Source text:

Teenagers with ADHD more likely to self-harm, research shows

New research has highlighted the higher risk of self-harm and suicide among teenagers with ADHD and the need for better-tailored intervention strategies.

Australian children diagnosed with attention-deficit/hyperactivity disorder (ADHD) are more likely to self-harm and exhibit suicidal behaviors as teenagers, research shows.

Children diagnosed with ADHD by age 10 have elevated risks of self-harm as well as suicidal thoughts, planning or attempts by age 14, with the association substantially more pronounced for boys than girls.

The study, led by UNSW Sydney and published in the July issue of Psychiatry Research, highlights the mental health hurdles faced by adolescents with ADHD and the need for better-tailored intervention for those with neurodevelopment disorders.

Researchers analysed the data of almost 3700 young people who participated in The Longitudinal Study of Australian Children, 3.6 per cent (133) of whom had been diagnosed with ADHD.

Although still uncommon, adolescents with childhood ADHD diagnoses were roughly 11 times more likely to report suicidal thoughts, plans, or attempts by age 14, compared to their peers. They were about 25 times more likely to self-harm.

UNSW Adjunct Associate Professor and lead study author Dr Daniel Lin said while the findings were in line with his expectations, the magnitude of the increased likelihood was a surprise.

“What concerned me is that maybe children with ADHD struggle more than we thought … these vulnerable children might need more attention than we anticipated,” Dr Lin said.

The study was based on self-reporting at the age of 14 of any thoughts or attempts of suicide or self-harm in the previous year and accounted for variables such as socioeconomic status, ADHD medication history and experiences of bullying and depression.

The pathway from ADHD to increased self-harm risk

The researchers put forward that ADHD symptoms may cause depressed mood and exposure to bullying, resulting in psychological distress and behavioral consequences, potentially leading to feelings of defeat or hopelessness. However, they stressed this only accounted for a small part of the increased risk.

“Kids with a diagnosis of ADHD for many, many different reasons, may become depressed later on, maybe because of learning problems at school, maybe because of peer relationships, and their depressed mood will predispose them to increased suicidal ideation in adolescence,” Dr Lin said.

Previous research has shown those with ADHD were also more likely to have issues with drug abuse, alcoholism and even criminal behavior, without proper treatment, he noted.

Provided records:
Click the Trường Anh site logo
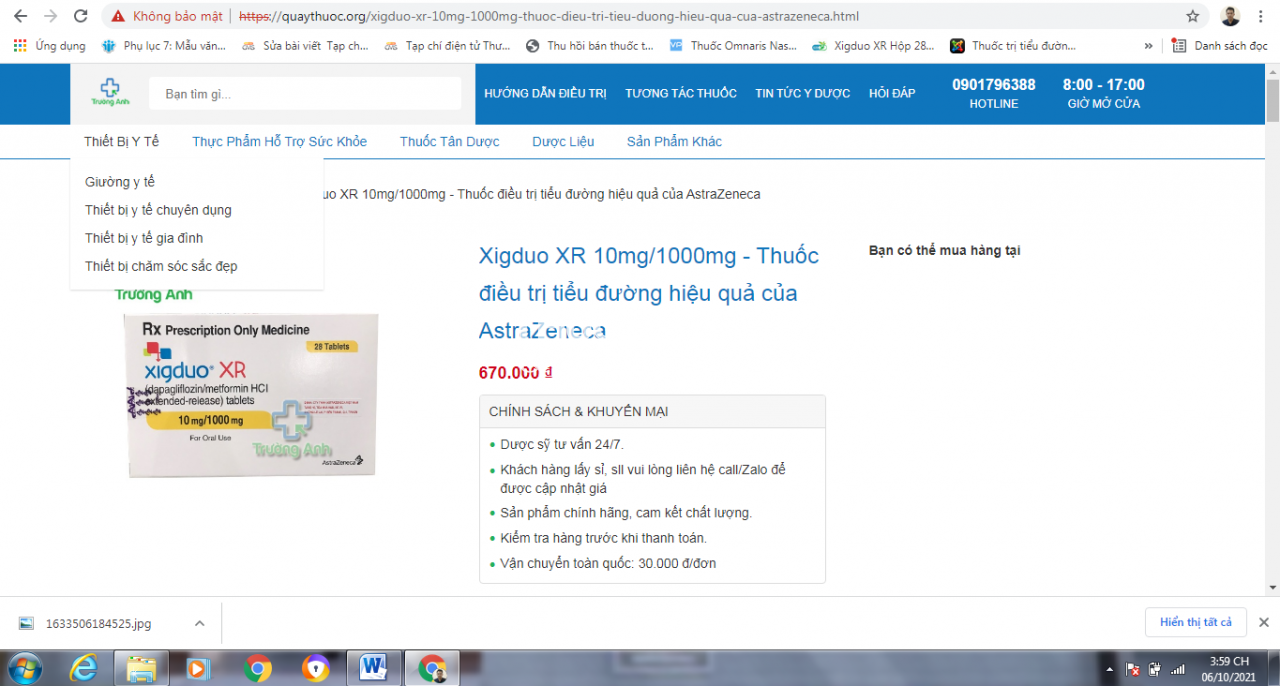Screen dimensions: 1280x686 point(110,93)
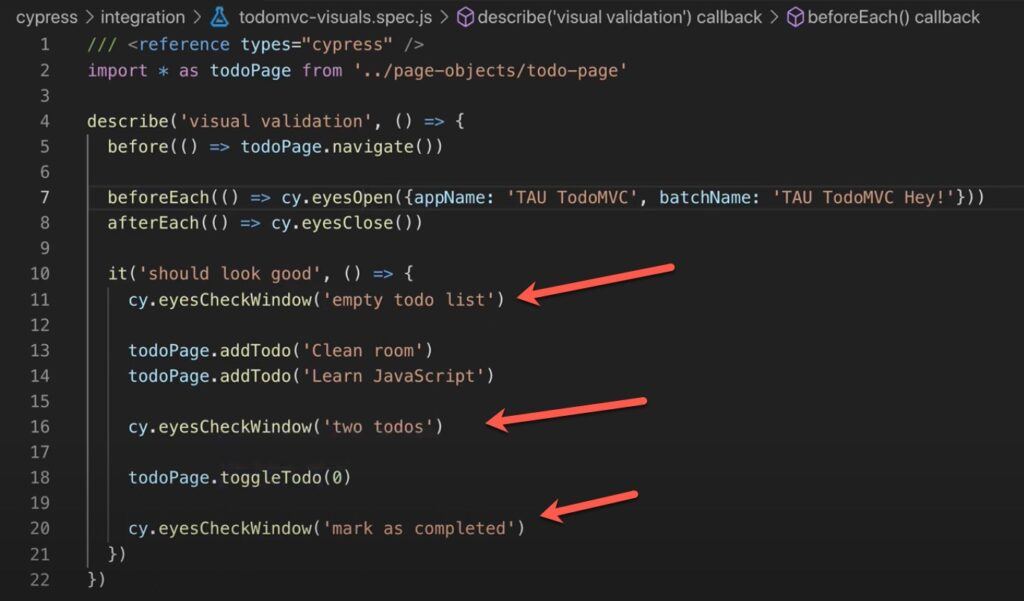The image size is (1024, 601).
Task: Place cursor on '../page-objects/todo-page' import path
Action: [x=490, y=71]
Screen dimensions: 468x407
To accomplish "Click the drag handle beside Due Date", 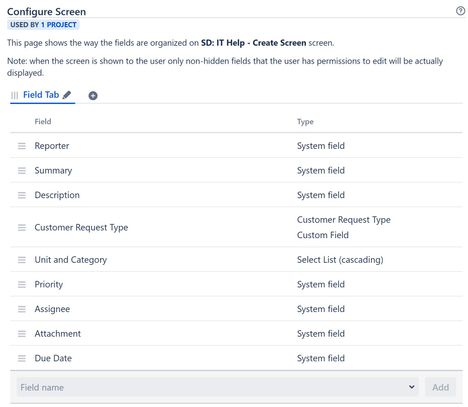I will (x=22, y=358).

Problem set:
- A) In the article on ADHD and self-harm, rewrite the part that opens with the words containing "Australian children diagnosed" and closes with "with neurodevelopment disorders.", putting "young people" wherever "adolescents" appears.
- B) Answer these questions from the article on ADHD and self-harm:
(i) In which journal and issue was the study published?
(ii) How many of the young people analyzed had been diagnosed with ADHD?
(iii) About how many times more likely to self-harm were adolescents with childhood ADHD diagnoses?
- C) In one to three sentences, explain how the article on ADHD and self-harm accounts for the higher suicidal ideation among adolescents diagnosed with ADHD.

Expected responses:
- A)
Australian children diagnosed with attention-deficit/hyperactivity disorder (ADHD) are more likely to self-harm and exhibit suicidal behaviors as teenagers, research shows.

Children diagnosed with ADHD by age 10 have elevated risks of self-harm as well as suicidal thoughts, planning or attempts by age 14, with the association substantially more pronounced for boys than girls.

The study, led by UNSW Sydney and published in the July issue of Psychiatry Research, highlights the mental health hurdles faced by young people with ADHD and the need for better-tailored intervention for those with neurodevelopment disorders.

- B)
(i) The July issue of Psychiatry Research.
(ii) 133, or 3.6 per cent.
(iii) About 25 times.

- C) The researchers suggest that ADHD symptoms may cause depressed mood and exposure to bullying, resulting in psychological distress and possibly feelings of defeat or hopelessness. Dr Lin says the depression may stem from learning problems at school or peer relationships, and it predisposes these children to increased suicidal ideation in adolescence. The researchers stressed that this pathway explains only a small part of the increased risk.